Carbon is a multifunctional element that forms many stable structures in various atomic arrangements from graphene to diamond. They can be repeating crystalline patterns or amorphous like glass. The atomic bonds themselves can be formed in two or three dimensions, which determines the hardness of the material. However, some forms, such as diamond glass, are more difficult to make than others.

"Synthesizing amorphous carbon materials with three-dimensional bonds has always been a long-term goal," said Fei Yingwei, author of the new study. "The trick is to find the right starting material and apply pressure to transform it."

For example, if pressure is applied to graphite, the crystal arrangement of diamond will eventually be obtained. Diamond itself seems to be a logical starting point for the manufacture of diamond glass, but its melting point of 4,227 °C (7,640 °F) is too high for practical use. The team needed to find a form of carbon that could become sufficiently disordered atomically before being stressed.

They found their goal in fullerenes. It is widely known as a bucky ball. It consists of 60 carbon atoms arranged in a hollow football shape. The team heated them until the ball shape collapsed into a disorderly arrangement, and then applied high pressure using a multi-anvil press. The end result is a diamond-like glass that can be produced into millimeter-sized fragments.

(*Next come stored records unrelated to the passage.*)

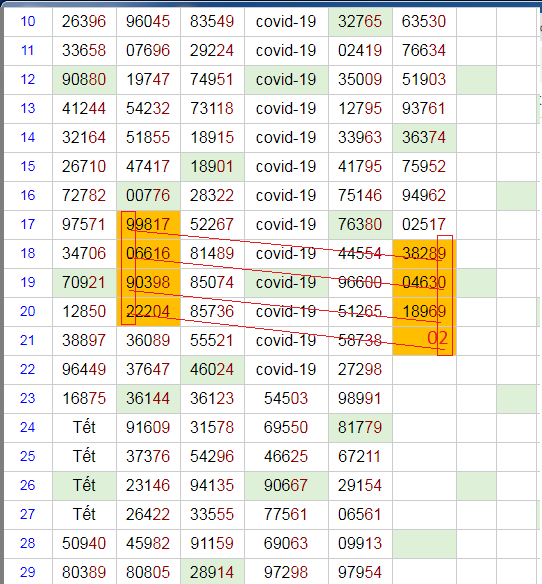Select row number 10 link
542x584 pixels.
(28, 21)
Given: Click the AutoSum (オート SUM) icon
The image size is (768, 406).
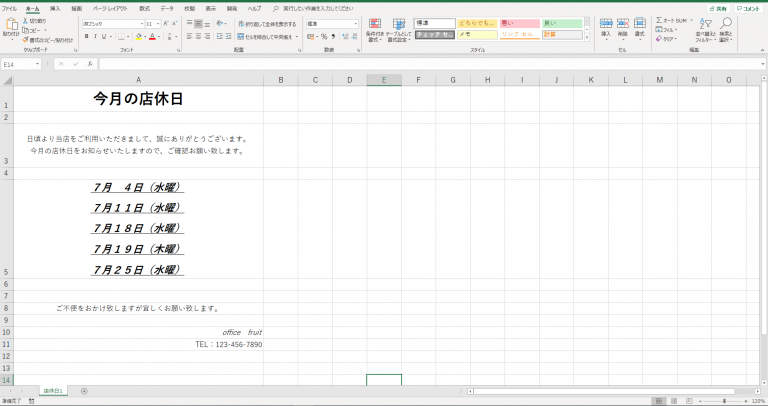Looking at the screenshot, I should click(x=658, y=20).
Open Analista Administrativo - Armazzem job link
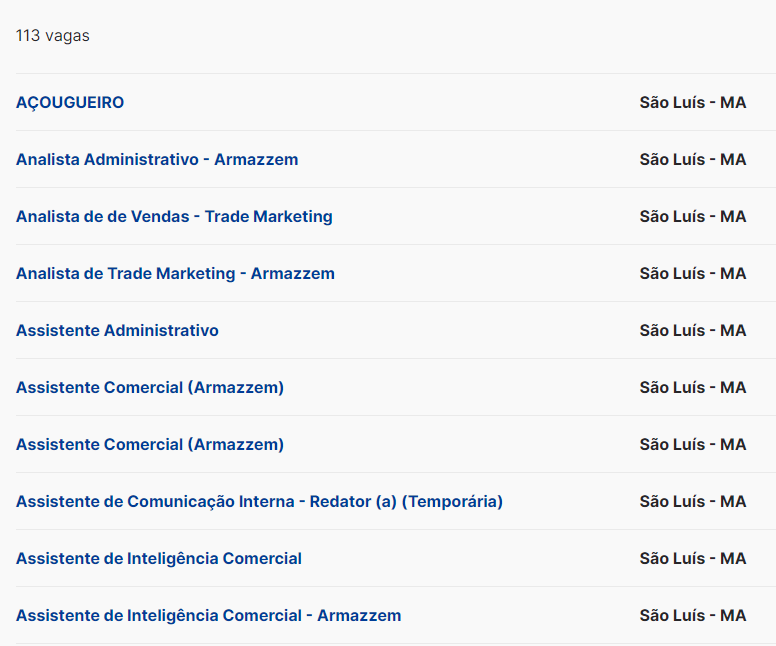This screenshot has height=646, width=776. (157, 159)
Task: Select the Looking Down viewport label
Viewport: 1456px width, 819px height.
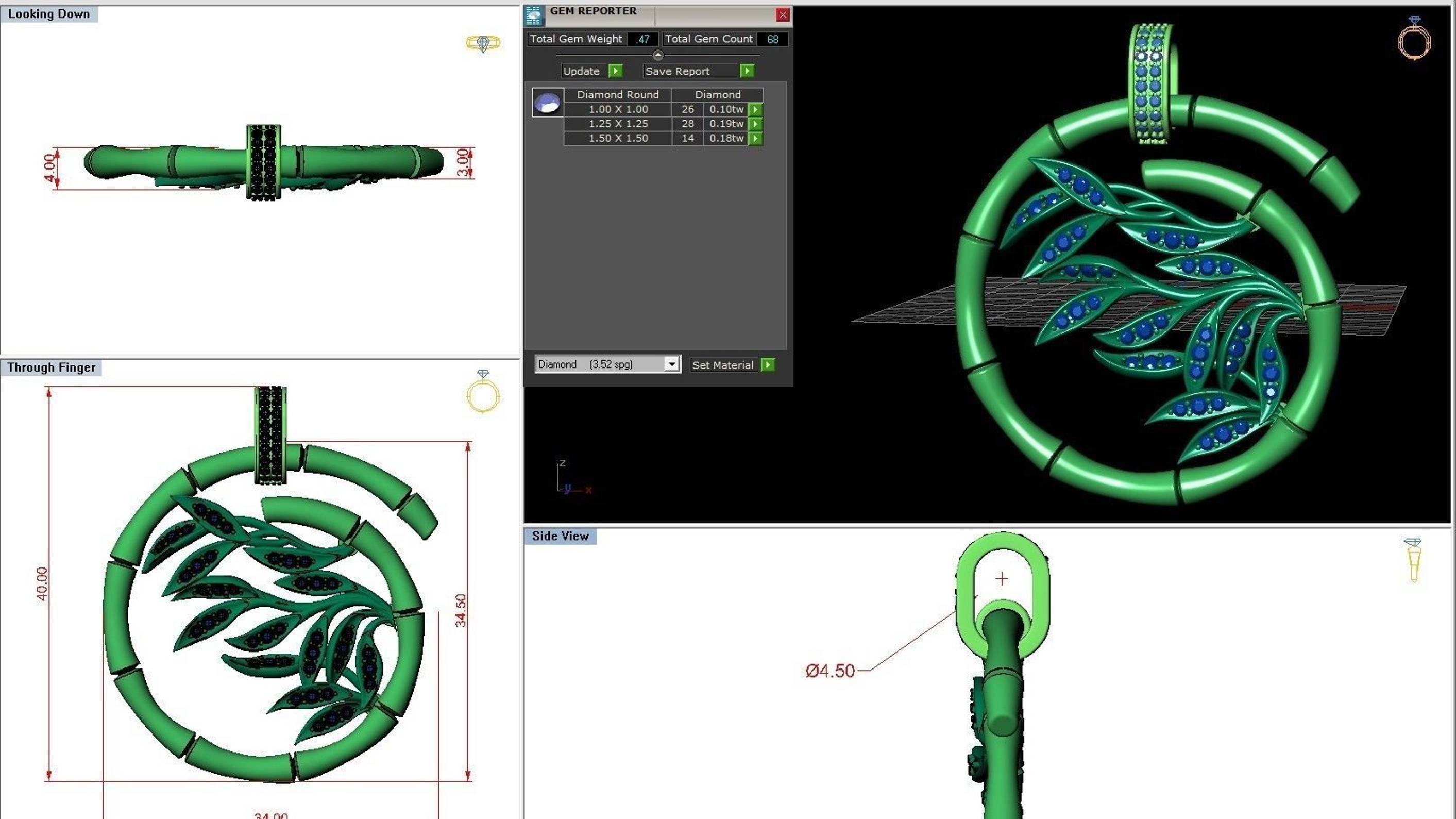Action: tap(48, 14)
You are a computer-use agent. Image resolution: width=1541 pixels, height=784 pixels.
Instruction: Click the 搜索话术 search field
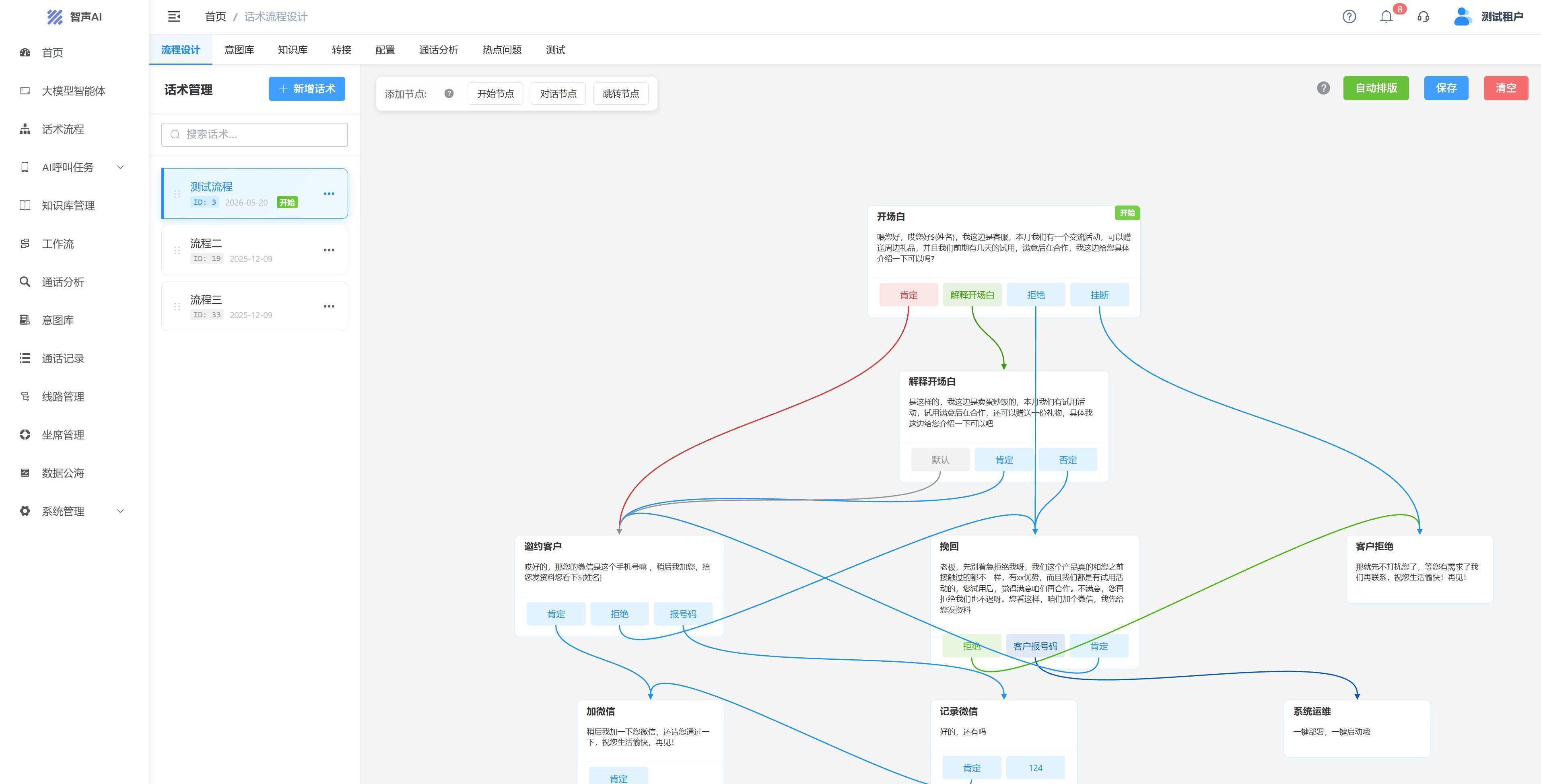[254, 134]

After careful inspection, the team found that the hardness of the new glass was about 102 gigapascals (GPa). This is higher than natural diamonds, but not as hard as AM-III, which is a recently synthesized glass in China with a hardness of 113 GPa.

The team also claimed that the thermal conductivity of this new type of super-hard glass is the highest among all amorphous materials, with a k value of 26. Importantly, it can be synthesized at a temperature of 900 to 1,000 °C (1,652 to 1,832 °F), which means that industrial manufacturing is within reach.

"Making glass with such excellent performance will open the door to new applications," Fei said. "The use of new glass materials depends on the manufacture of large pieces, which posed a challenge in the past. We were able to synthesize this new type of superhard diamond glass at a relatively low temperature, which makes mass production more practical."

The research was published in the journal Nature.